(Gegevens uit een gegevensverzameling)
============

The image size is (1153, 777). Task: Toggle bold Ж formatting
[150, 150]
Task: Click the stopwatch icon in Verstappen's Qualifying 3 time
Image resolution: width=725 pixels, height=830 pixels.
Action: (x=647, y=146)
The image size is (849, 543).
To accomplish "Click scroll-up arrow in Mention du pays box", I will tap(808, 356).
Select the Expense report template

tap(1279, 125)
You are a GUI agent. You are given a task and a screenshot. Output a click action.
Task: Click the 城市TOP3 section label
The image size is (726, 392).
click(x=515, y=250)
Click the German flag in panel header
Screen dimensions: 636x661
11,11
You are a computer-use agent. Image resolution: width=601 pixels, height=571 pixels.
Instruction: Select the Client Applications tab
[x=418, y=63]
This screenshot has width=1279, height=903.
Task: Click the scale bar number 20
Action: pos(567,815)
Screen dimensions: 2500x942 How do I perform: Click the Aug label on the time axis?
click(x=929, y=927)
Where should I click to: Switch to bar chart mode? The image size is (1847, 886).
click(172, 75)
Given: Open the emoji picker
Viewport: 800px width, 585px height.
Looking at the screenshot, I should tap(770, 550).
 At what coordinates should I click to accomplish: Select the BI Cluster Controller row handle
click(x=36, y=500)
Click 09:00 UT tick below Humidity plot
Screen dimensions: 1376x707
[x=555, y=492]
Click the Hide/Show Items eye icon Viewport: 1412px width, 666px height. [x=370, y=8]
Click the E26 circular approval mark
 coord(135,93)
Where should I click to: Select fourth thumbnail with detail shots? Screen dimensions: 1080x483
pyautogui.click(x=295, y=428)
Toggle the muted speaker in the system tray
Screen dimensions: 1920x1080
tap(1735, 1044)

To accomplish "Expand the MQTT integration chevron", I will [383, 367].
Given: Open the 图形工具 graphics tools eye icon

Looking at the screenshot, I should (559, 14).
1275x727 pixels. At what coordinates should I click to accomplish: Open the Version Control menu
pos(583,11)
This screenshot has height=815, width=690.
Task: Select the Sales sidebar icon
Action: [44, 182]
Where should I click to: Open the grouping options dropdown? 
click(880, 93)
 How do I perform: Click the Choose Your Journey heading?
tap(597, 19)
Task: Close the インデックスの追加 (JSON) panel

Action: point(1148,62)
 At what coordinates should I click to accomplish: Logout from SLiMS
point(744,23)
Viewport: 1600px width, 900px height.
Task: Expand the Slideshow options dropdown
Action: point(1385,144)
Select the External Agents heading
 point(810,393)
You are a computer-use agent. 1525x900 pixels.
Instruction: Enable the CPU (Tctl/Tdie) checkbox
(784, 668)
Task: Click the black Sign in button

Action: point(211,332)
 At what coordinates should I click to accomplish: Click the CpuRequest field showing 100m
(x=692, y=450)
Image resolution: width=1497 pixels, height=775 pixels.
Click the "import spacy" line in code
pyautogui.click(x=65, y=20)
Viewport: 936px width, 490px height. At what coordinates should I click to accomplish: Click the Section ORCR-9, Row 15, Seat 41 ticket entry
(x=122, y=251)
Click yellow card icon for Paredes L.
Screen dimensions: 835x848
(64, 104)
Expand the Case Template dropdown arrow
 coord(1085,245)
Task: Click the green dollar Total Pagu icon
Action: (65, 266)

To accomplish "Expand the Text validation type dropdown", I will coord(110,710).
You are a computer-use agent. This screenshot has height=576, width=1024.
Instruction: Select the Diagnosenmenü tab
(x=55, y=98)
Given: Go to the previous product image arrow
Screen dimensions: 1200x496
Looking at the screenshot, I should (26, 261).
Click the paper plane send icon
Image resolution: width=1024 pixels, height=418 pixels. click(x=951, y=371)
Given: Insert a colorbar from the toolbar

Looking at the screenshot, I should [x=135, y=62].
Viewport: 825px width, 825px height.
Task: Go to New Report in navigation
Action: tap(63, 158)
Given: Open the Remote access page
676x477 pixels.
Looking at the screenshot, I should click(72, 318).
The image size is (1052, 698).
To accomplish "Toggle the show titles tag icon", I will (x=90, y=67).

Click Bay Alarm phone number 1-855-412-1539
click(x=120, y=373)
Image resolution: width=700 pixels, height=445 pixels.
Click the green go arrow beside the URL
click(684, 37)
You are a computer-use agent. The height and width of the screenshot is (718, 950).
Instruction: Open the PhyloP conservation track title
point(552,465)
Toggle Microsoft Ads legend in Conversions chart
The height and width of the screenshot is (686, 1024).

============

■ TE MAKEN OPDRACHT ■
Schrijf uit de gegevens hierboven de regels over vanaf de regel met "At what coordinates should I click to accomplish: Logout" tot en met de regel met "point(810,393)", zonder ook maar iets te veranderen.

■ ANTWOORD OPDRACHT ■
 At what coordinates should I click to accomplish: Logout from SLiMS
point(744,23)
Viewport: 1600px width, 900px height.
Task: Expand the Slideshow options dropdown
Action: point(1385,144)
Select the External Agents heading
 point(810,393)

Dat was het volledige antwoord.